— start Dataset content —

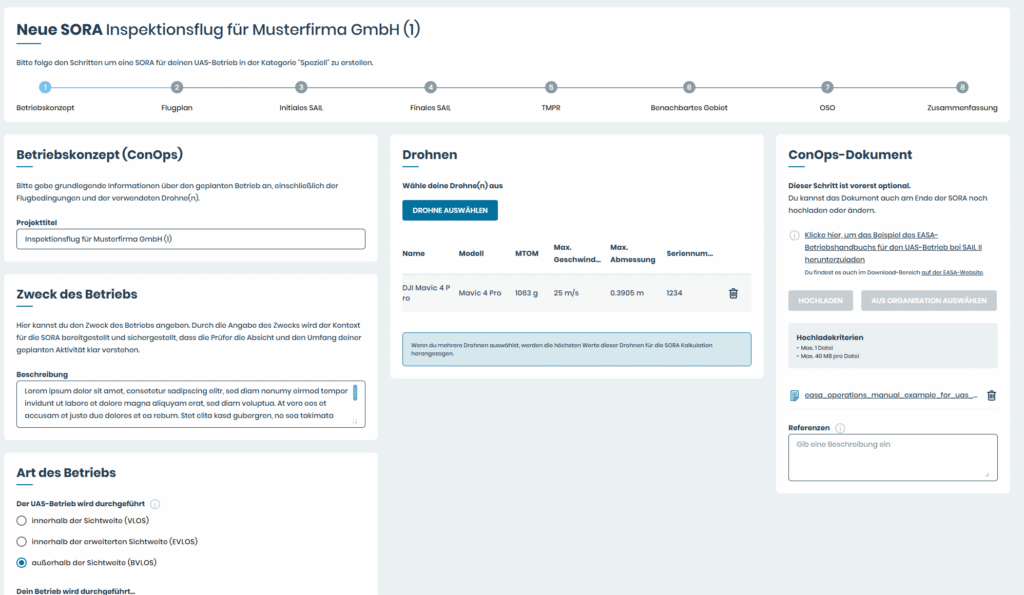Viewport: 1024px width, 595px height.
Task: Remove the uploaded easa_operations_manual file
Action: pyautogui.click(x=991, y=395)
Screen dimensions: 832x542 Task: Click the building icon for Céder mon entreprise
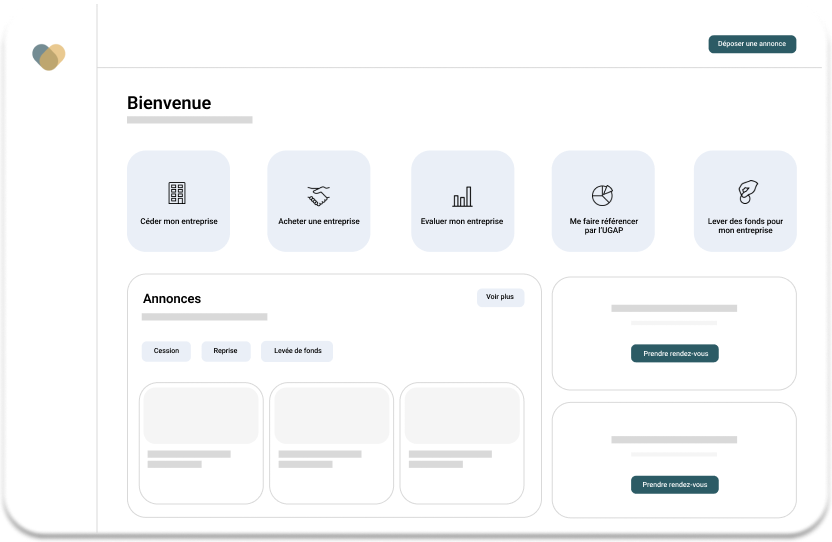tap(177, 193)
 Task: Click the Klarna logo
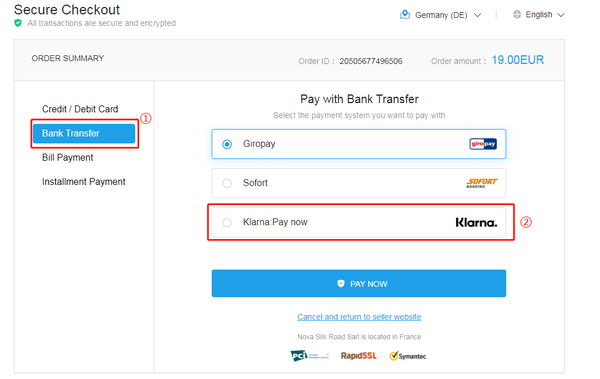click(x=476, y=222)
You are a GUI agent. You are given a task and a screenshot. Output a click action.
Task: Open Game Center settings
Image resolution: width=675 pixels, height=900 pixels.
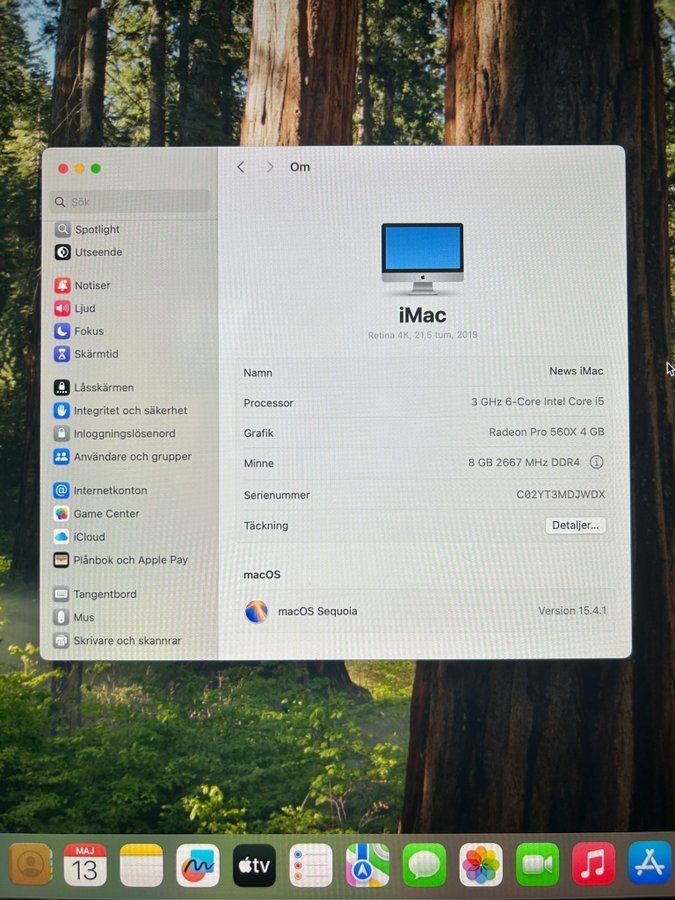[x=106, y=513]
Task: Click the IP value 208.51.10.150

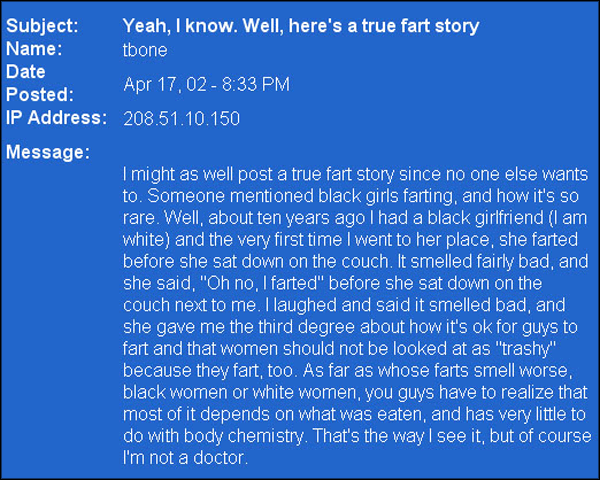Action: click(181, 119)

— end Dataset content —

### Problem description
Copy out the text of all the entries above word for word, leaving out the pictures.

### Answer for this exercise
Viewport: 1024px width, 595px height.
Task: Remove the uploaded easa_operations_manual file
Action: pyautogui.click(x=991, y=395)
Screen dimensions: 832x542 Task: Click the building icon for Céder mon entreprise
tap(177, 193)
 Task: Click the Klarna logo
click(x=476, y=222)
You are a GUI agent. You are given a task and a screenshot. Output a click action.
Task: Open Game Center settings
Image resolution: width=675 pixels, height=900 pixels.
[x=106, y=513]
Task: Click the IP value 208.51.10.150

Action: click(181, 119)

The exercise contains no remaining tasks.